Thinking back, it’s been a while since I last spent a solid week looking at a single song. Simply having pacing and a comparison from the course has been useful. It’s been an opportunity to look critically at process.

The course so far is good. There’s a lot of material, and Andrew moves quite quickly. I find myself nodding along quite a bit. I do know this. Best I actually do it too. It would be a lot for a new producer to take in at once. The guideline is 1-2 hours of producing a day, which seems about right but I’ve found myself spending more when I feel stuck and having fun. But it really depends on how fast you work, and what your learning objectives are. There’s lots to try out and think with.

The course also says there’s about 15 minutes of video a day. On average, maybe. Day 5 dropped 3 hours of videos. The averages belie the details here!

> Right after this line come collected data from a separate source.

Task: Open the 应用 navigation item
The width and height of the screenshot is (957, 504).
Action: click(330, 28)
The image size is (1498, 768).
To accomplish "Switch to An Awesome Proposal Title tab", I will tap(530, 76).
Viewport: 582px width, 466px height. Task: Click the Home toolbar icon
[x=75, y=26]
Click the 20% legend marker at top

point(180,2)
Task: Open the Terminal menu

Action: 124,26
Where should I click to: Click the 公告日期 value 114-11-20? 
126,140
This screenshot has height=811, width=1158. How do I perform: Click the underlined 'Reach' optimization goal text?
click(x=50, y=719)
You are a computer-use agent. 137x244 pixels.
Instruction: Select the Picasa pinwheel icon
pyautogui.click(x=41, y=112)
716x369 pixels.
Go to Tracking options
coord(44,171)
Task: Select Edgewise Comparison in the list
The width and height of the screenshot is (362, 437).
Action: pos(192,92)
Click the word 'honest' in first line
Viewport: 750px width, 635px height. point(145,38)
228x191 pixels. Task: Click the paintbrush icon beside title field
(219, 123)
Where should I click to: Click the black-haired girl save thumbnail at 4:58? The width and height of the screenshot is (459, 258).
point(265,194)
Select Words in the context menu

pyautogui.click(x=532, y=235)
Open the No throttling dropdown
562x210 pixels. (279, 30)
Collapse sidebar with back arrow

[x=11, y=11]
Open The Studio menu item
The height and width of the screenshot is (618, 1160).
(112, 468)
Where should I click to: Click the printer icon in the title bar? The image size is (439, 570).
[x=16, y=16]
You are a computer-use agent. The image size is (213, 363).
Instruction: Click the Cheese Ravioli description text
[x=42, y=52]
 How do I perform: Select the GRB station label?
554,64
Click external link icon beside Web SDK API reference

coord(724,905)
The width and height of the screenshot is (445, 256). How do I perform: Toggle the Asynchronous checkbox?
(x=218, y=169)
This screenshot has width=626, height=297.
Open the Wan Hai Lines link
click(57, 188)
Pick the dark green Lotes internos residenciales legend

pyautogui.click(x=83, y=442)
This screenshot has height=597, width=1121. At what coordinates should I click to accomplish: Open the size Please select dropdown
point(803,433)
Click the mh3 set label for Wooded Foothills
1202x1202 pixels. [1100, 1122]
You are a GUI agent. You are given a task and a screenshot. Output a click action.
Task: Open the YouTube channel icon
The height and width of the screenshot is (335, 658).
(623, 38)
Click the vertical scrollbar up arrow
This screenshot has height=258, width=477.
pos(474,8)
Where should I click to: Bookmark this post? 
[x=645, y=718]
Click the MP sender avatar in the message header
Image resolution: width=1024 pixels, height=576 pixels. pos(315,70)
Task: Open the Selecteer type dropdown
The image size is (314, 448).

Andrew steps through many examples, all in the context of the one song. The process is highly iterative. He jumps from notes, to sound design, to interplay between instruments and the bigger picture regularly. Showing how many variations on an idea he goes through, he’ll settle on something good enough and move on.

While the details will fade, and the confidence of familiarity will grow slowly, here’s the lesson worth taking so far. Many previous attempts at songwriting have focused on getting all the notes in, then getting all the sounds, then working on the transitions. Mostly, in a linear fashion. Here, we’re being shown everything is provisional. We need to be happy enough to commit, but there’s always an opportunity to revisit.

Move fast. Move on. Revisit.

Back when writing Brave New World, I would bounce ideas off my writing partner. This naturally lead to stopping and reorienting. When I did FAWM, the time pressure meant that demos were often made in one writing session. Which forced moving fast, and accepting good enough. I’ve found it harder without these constraints to keep enough structure to keep momentum.

At each moment, what we have should sound like half a song. Not, half the parts of a song.